BEGIN Task data
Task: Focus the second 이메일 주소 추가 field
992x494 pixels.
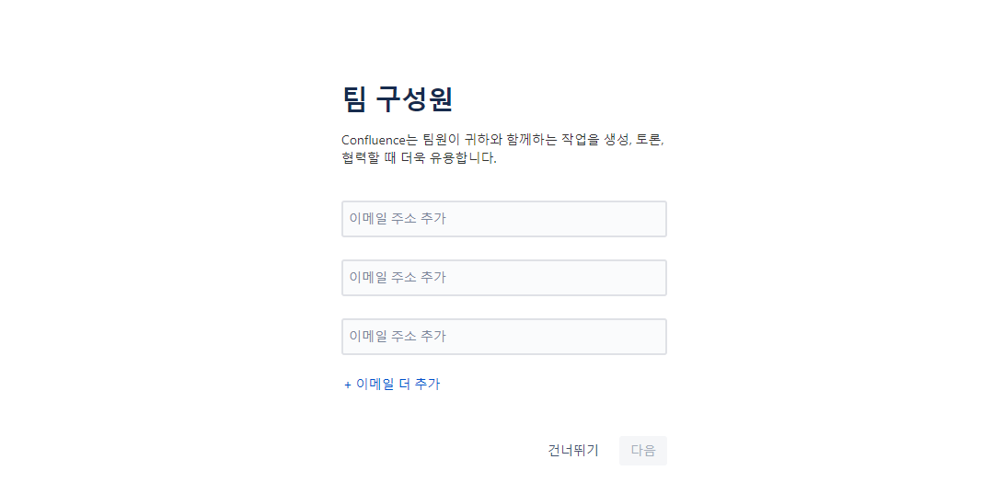Action: 504,278
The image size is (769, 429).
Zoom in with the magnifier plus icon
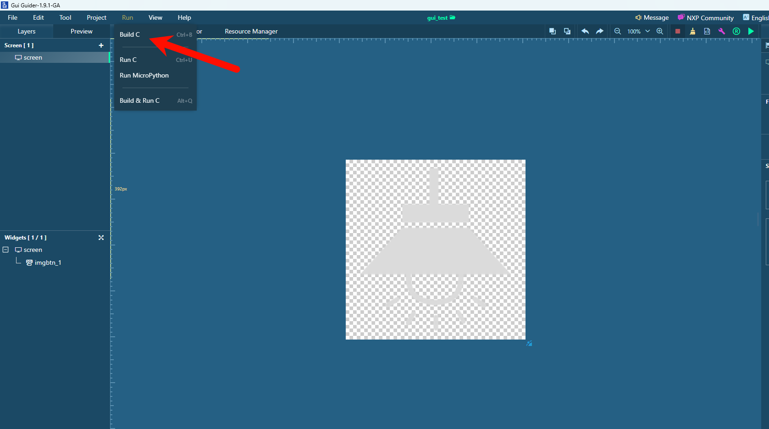(660, 31)
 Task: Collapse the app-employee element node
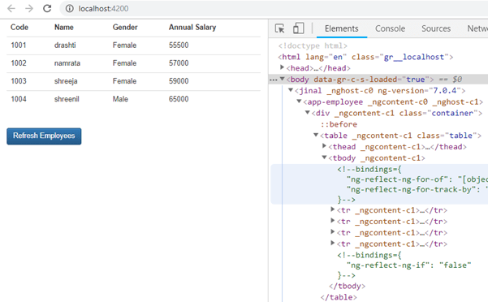[x=299, y=101]
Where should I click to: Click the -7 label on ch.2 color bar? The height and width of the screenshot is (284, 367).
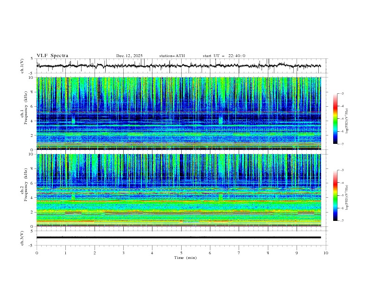[x=342, y=221]
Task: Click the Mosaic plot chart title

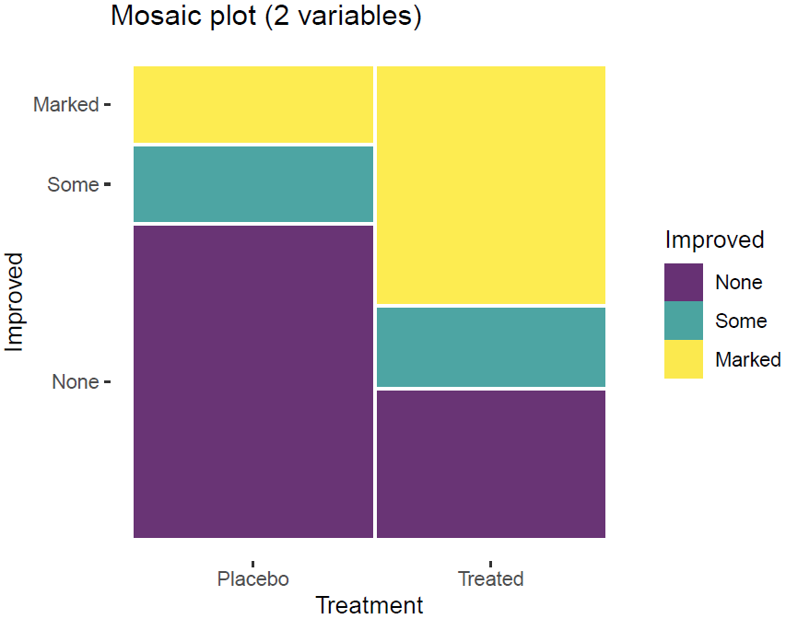Action: click(x=266, y=17)
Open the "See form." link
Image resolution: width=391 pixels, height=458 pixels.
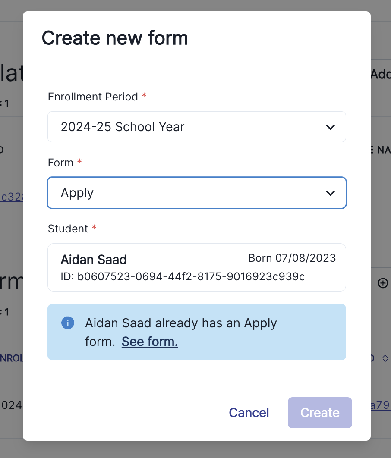pyautogui.click(x=149, y=341)
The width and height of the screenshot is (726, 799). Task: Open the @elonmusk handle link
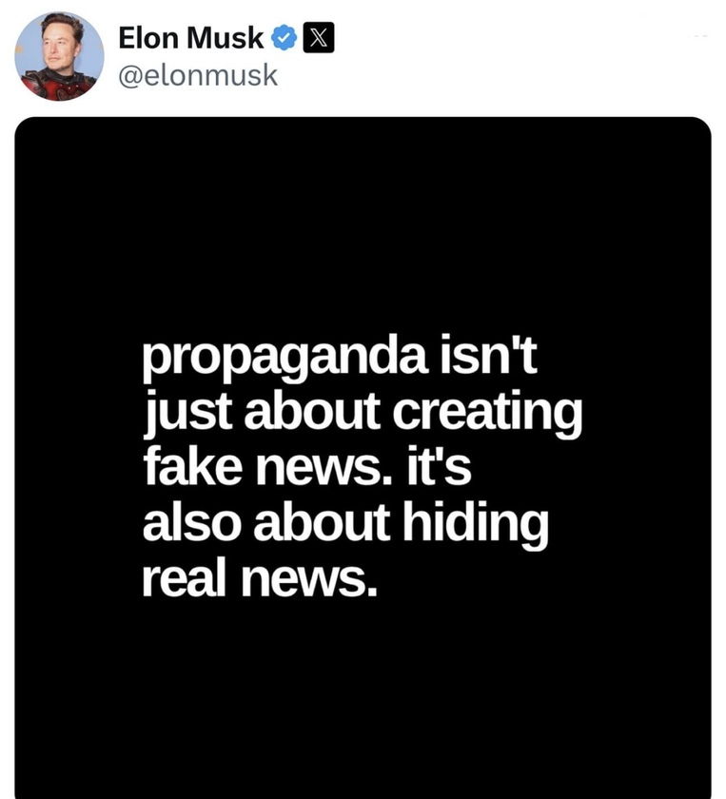point(198,76)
END Task data
§ **Written exercise**
Substitute "screen capture" for "screenshot" everywhere it occurs in the rows above, and reproduce the rows otherwise unchanged, leaving out the pictures.

§ **In response**
Task: Focus the second 이메일 주소 추가 field
992x494 pixels.
Action: 504,278
The image size is (769, 429).
Zoom in with the magnifier plus icon
(660, 31)
 Task: Collapse the app-employee element node
[x=299, y=101]
Where should I click to: Click the -7 label on ch.2 color bar? The height and width of the screen capture is (284, 367).
[x=342, y=221]
Task: Click the Mosaic plot chart title

Action: click(x=266, y=17)
Open the "See form." link
Image resolution: width=391 pixels, height=458 pixels.
pyautogui.click(x=149, y=341)
The width and height of the screen capture is (726, 799). Task: Open the @elonmusk handle link
point(198,76)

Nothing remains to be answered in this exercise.